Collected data
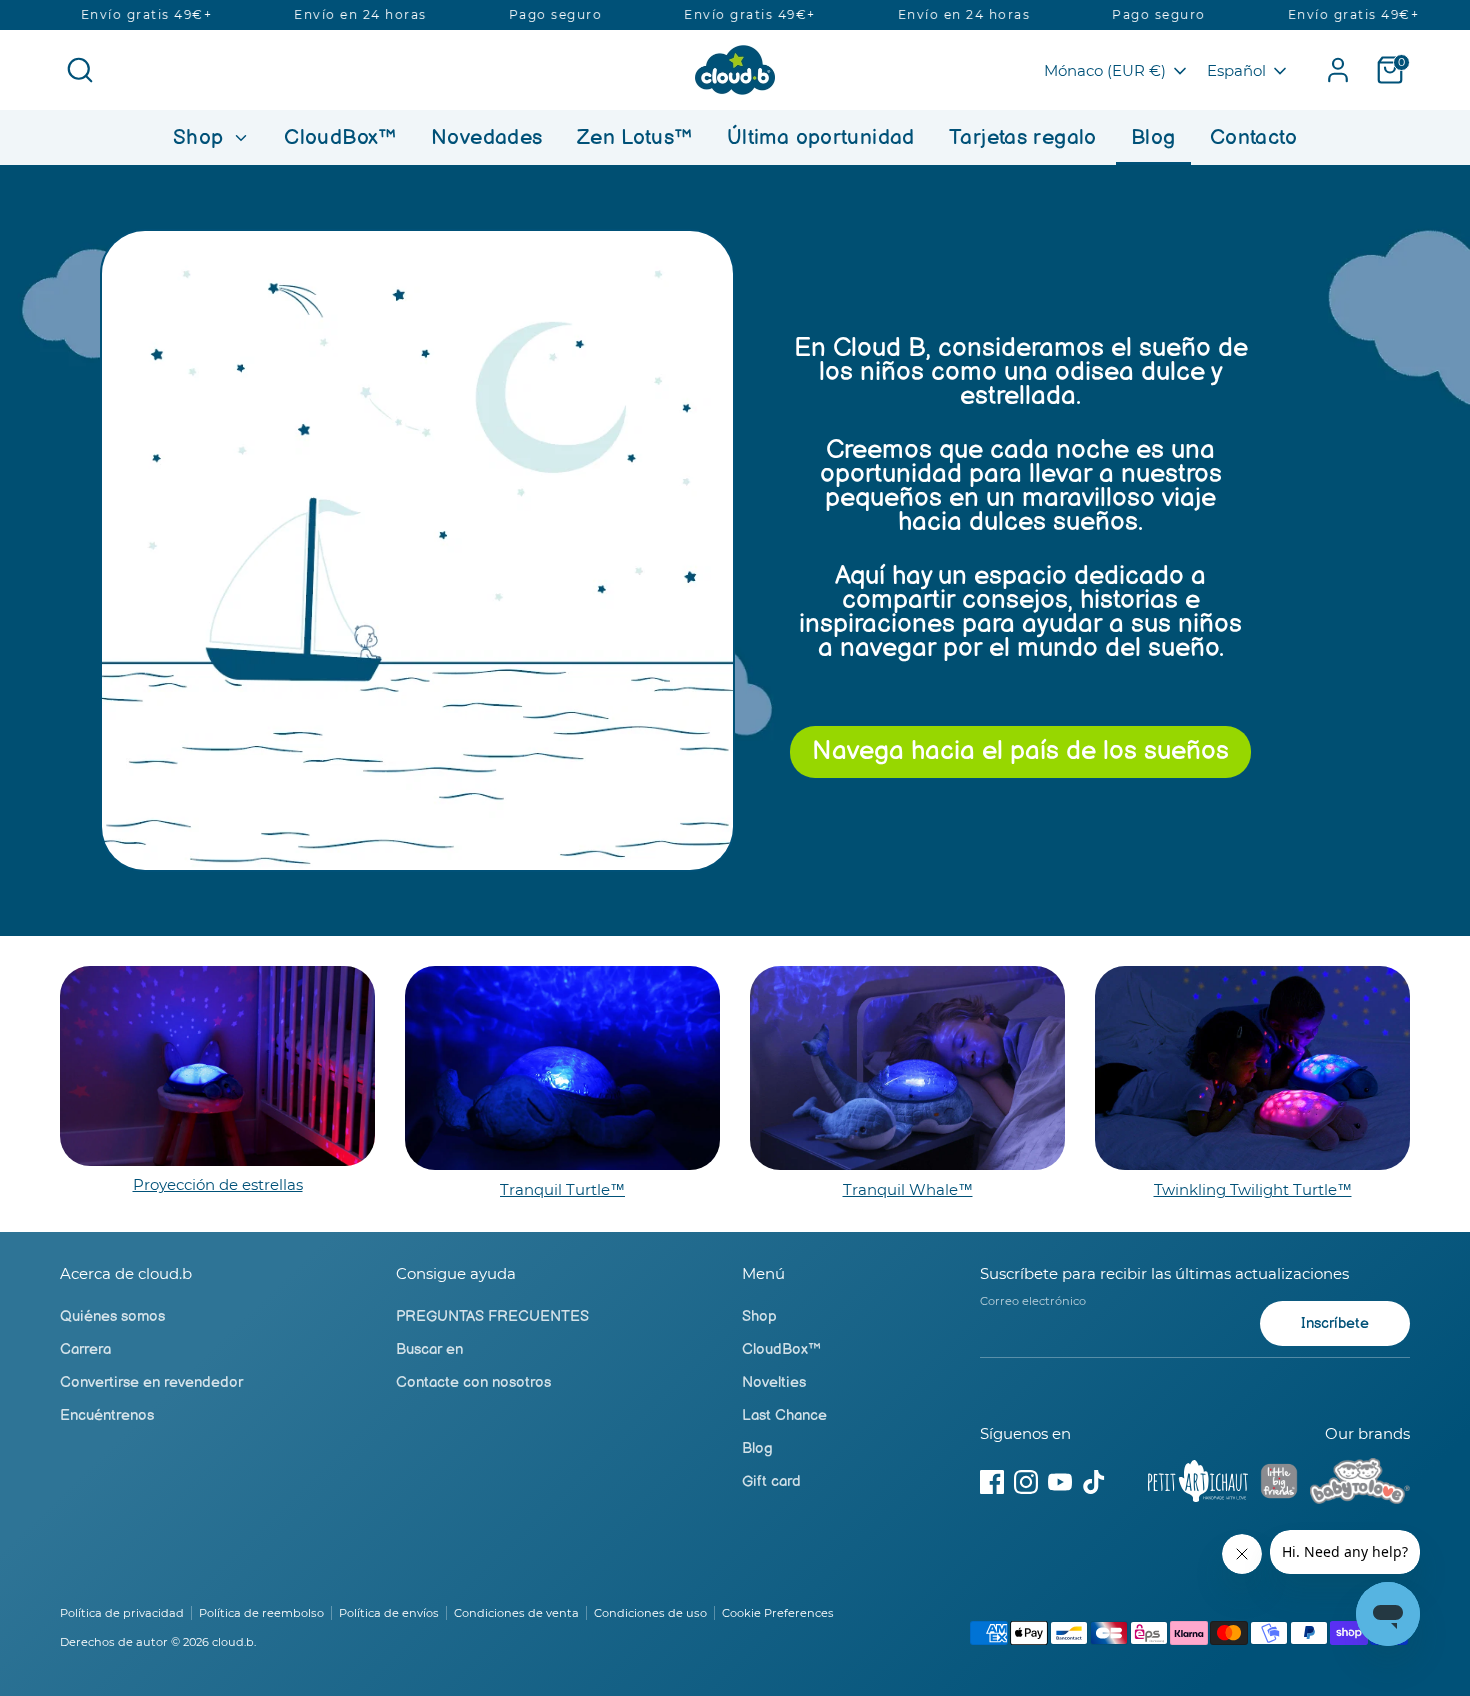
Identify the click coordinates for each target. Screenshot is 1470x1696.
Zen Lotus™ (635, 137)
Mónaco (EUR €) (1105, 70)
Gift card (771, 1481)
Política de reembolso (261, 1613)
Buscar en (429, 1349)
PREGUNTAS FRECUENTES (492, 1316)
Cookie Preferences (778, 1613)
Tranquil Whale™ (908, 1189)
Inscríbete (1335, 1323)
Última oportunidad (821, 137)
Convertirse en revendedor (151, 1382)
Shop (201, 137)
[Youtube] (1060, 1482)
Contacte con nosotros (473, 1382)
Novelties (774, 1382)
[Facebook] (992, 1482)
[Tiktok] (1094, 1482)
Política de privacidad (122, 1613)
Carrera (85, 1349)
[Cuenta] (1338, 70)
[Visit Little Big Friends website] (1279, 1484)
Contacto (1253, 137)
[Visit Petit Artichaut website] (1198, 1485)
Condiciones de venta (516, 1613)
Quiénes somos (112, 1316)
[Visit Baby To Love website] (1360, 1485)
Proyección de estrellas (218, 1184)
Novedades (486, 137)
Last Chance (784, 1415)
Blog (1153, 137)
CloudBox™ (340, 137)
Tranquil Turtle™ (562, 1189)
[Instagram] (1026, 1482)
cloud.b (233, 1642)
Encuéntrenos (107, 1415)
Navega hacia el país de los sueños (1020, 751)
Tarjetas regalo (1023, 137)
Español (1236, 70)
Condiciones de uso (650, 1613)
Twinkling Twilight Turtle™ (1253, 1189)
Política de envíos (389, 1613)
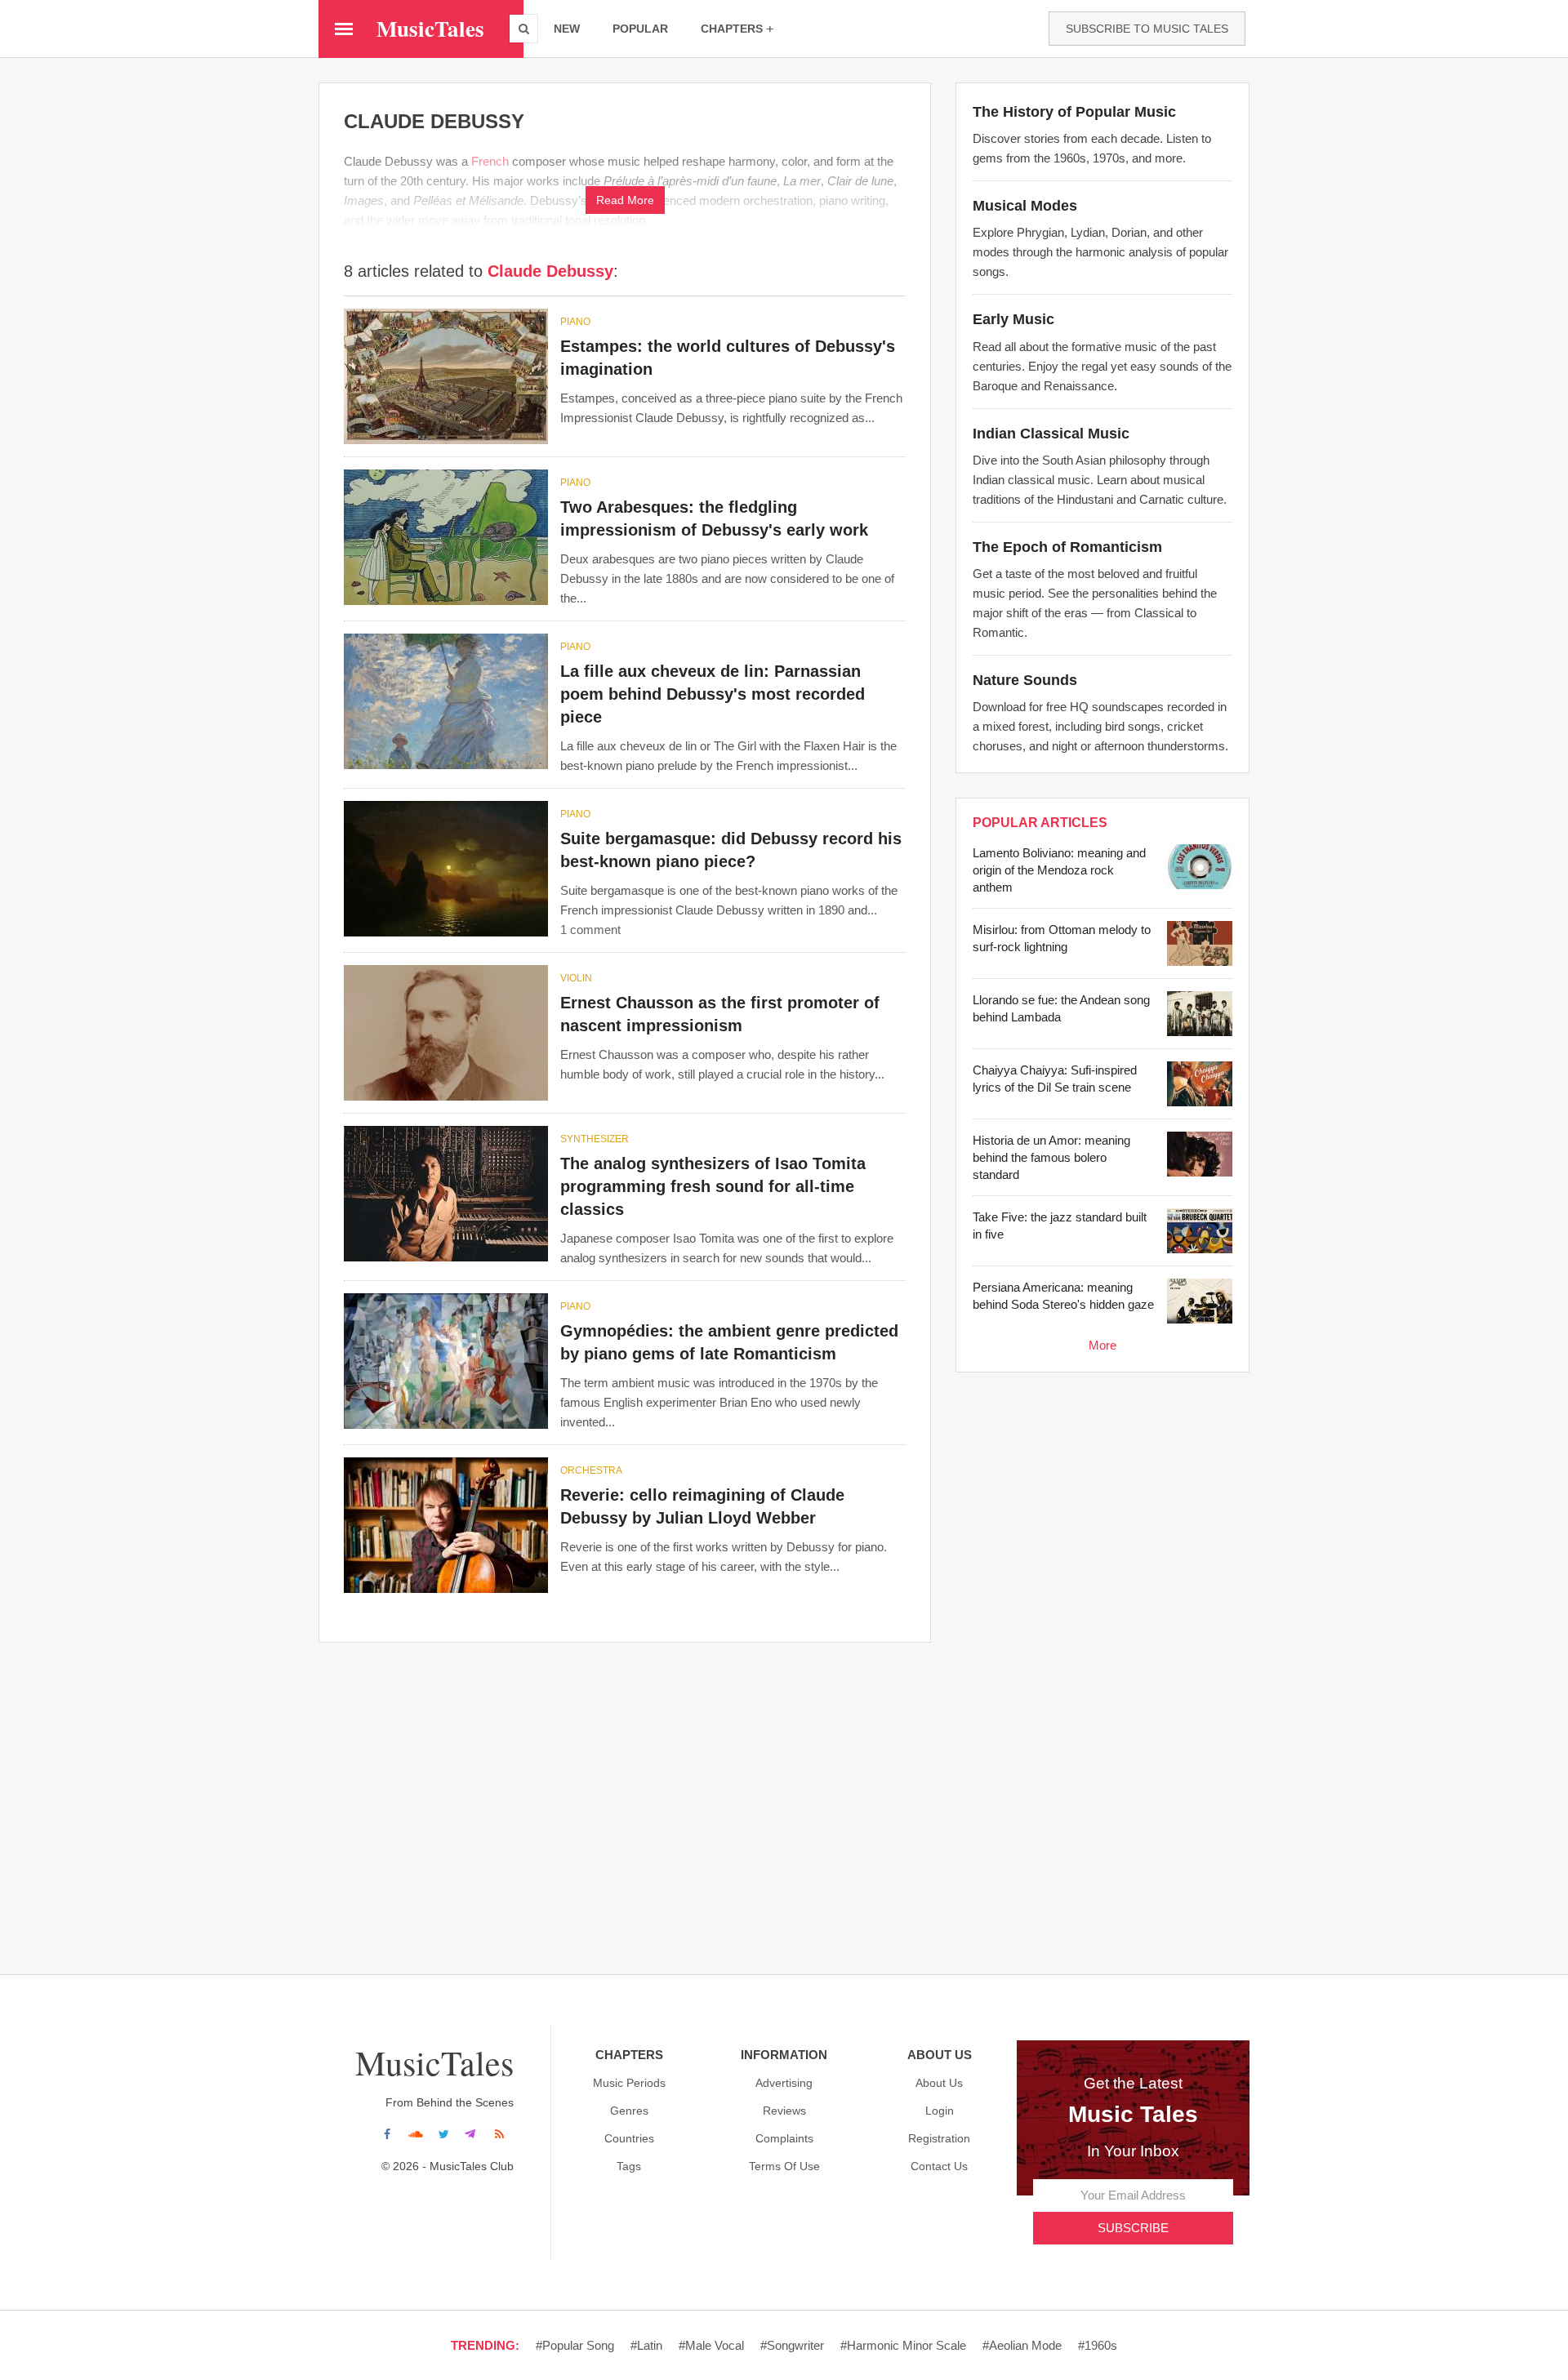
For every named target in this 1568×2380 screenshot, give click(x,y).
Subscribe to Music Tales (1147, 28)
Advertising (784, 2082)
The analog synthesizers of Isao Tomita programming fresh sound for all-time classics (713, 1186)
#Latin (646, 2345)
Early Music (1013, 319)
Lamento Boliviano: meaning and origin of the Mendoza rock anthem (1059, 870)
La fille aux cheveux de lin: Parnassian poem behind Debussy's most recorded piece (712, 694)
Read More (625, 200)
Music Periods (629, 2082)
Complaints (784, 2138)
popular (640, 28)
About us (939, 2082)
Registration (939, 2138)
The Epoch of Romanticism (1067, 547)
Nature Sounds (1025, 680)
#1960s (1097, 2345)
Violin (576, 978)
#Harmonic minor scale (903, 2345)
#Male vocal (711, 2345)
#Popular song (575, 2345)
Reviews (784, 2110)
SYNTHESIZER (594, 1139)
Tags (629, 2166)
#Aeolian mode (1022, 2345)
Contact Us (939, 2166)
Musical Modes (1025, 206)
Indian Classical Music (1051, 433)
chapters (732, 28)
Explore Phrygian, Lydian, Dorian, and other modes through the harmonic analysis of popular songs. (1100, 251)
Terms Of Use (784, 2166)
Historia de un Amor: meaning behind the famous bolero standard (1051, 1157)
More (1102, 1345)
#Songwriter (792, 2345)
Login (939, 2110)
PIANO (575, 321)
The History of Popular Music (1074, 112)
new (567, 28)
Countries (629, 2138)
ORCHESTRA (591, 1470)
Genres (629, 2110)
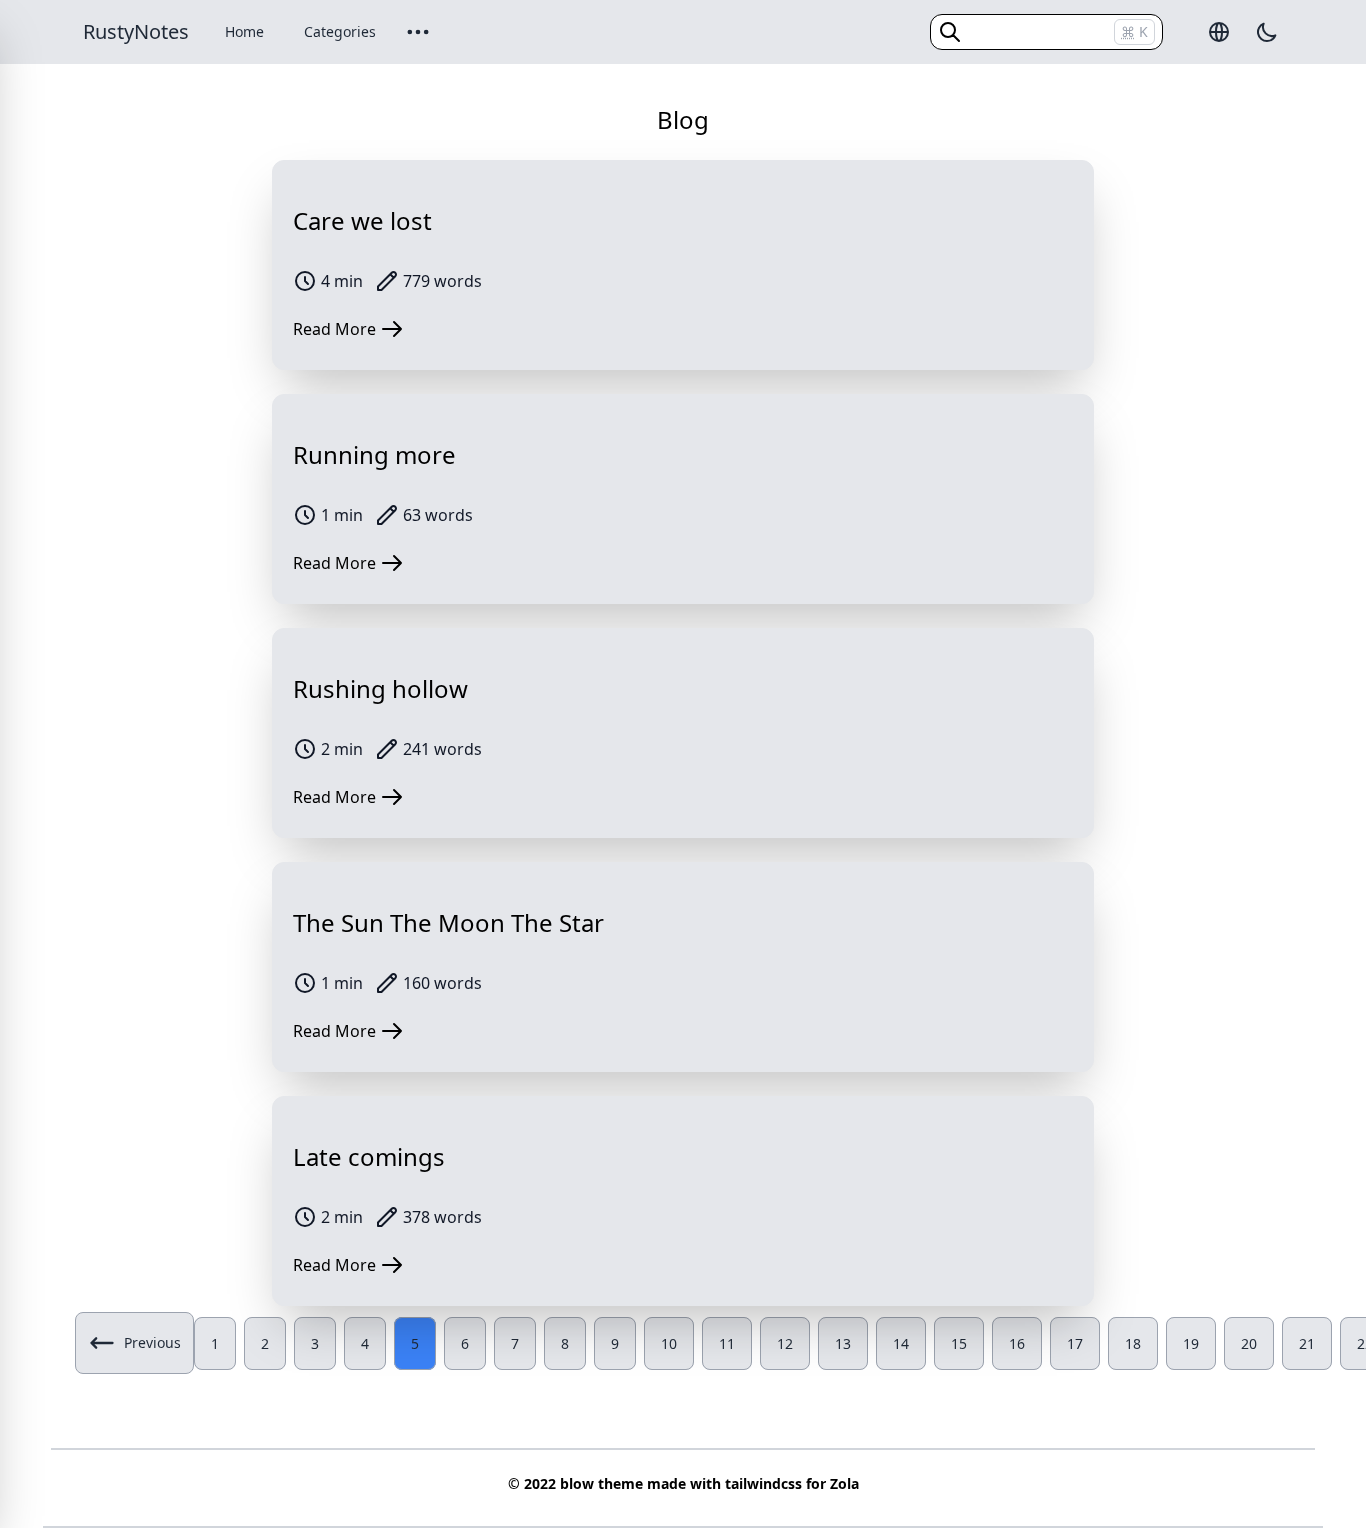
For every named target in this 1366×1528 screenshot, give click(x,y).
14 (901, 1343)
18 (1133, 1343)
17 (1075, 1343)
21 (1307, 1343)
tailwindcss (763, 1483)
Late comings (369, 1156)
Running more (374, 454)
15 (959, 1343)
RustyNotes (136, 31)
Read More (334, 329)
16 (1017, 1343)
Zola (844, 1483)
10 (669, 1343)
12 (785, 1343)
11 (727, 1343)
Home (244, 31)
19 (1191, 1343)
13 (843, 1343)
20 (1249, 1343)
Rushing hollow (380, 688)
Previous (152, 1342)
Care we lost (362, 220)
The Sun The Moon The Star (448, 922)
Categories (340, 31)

WHAT THE EXERCISE ASKS :: Please print all the data above word for word. Pictures should not appear in the copy.

SOLUTION BELOW ::
Identify the click coordinates for each target. Screenshot is 1470x1696.
Zen Lotus™ (635, 137)
Mónaco (EUR €) (1105, 70)
Gift card (771, 1481)
Política de reembolso (261, 1613)
Buscar en (429, 1349)
PREGUNTAS FRECUENTES (492, 1316)
Cookie Preferences (778, 1613)
Tranquil Whale™ (908, 1189)
Inscríbete (1335, 1323)
Última oportunidad (821, 137)
Convertirse en revendedor (151, 1382)
Shop (201, 137)
[Youtube] (1060, 1482)
Contacte con nosotros (473, 1382)
Novelties (774, 1382)
[Facebook] (992, 1482)
[Tiktok] (1094, 1482)
Política de privacidad (122, 1613)
Carrera (85, 1349)
[Cuenta] (1338, 70)
[Visit Little Big Friends website] (1279, 1484)
Contacto (1253, 137)
[Visit Petit Artichaut website] (1198, 1485)
Condiciones de venta (516, 1613)
Quiénes somos (112, 1316)
[Visit Baby To Love website] (1360, 1485)
Proyección de estrellas (218, 1184)
Novedades (486, 137)
Last Chance (784, 1415)
Blog (1153, 137)
CloudBox™ (340, 137)
Tranquil Turtle™ (562, 1189)
[Instagram] (1026, 1482)
cloud.b (233, 1642)
Encuéntrenos (107, 1415)
Navega hacia el país de los sueños (1020, 751)
Tarjetas regalo (1023, 137)
Español (1236, 70)
Condiciones de uso (650, 1613)
Twinkling Twilight Turtle™ (1253, 1189)
Política de envíos (389, 1613)
For every named target in this 1568×2380 screenshot, give click(x,y).
Subscribe to Music Tales (1147, 28)
Advertising (784, 2082)
The analog synthesizers of Isao Tomita programming fresh sound for all-time classics (713, 1186)
#Latin (646, 2345)
Early Music (1013, 319)
Lamento Boliviano: meaning and origin of the Mendoza rock anthem (1059, 870)
La fille aux cheveux de lin: Parnassian poem behind Debussy's most recorded piece (712, 694)
Read More (625, 200)
Music Periods (629, 2082)
Complaints (784, 2138)
popular (640, 28)
About us (939, 2082)
Registration (939, 2138)
The Epoch of Romanticism (1067, 547)
Nature Sounds (1025, 680)
#1960s (1097, 2345)
Violin (576, 978)
#Harmonic minor scale (903, 2345)
#Male vocal (711, 2345)
#Popular song (575, 2345)
Reviews (784, 2110)
SYNTHESIZER (594, 1139)
Tags (629, 2166)
#Aeolian mode (1022, 2345)
Contact Us (939, 2166)
Musical Modes (1025, 206)
Indian Classical Music (1051, 433)
chapters (732, 28)
Explore Phrygian, Lydian, Dorian, and other modes through the harmonic analysis of popular songs. (1100, 251)
Terms Of Use (784, 2166)
Historia de un Amor: meaning behind the famous bolero standard (1051, 1157)
More (1102, 1345)
#Songwriter (792, 2345)
Login (939, 2110)
PIANO (575, 321)
The History of Popular Music (1074, 112)
new (567, 28)
Countries (629, 2138)
ORCHESTRA (591, 1470)
Genres (629, 2110)
For every named target in this 1366×1528 screenshot, give click(x,y).
14 (901, 1343)
18 (1133, 1343)
17 (1075, 1343)
21 (1307, 1343)
tailwindcss (763, 1483)
Late comings (369, 1156)
Running more (374, 454)
15 (959, 1343)
RustyNotes (136, 31)
Read More (334, 329)
16 (1017, 1343)
Zola (844, 1483)
10 (669, 1343)
12 (785, 1343)
11 (727, 1343)
Home (244, 31)
19 (1191, 1343)
13 (843, 1343)
20 (1249, 1343)
Rushing hollow (380, 688)
Previous (152, 1342)
Care we lost (362, 220)
The Sun The Moon The Star (448, 922)
Categories (340, 31)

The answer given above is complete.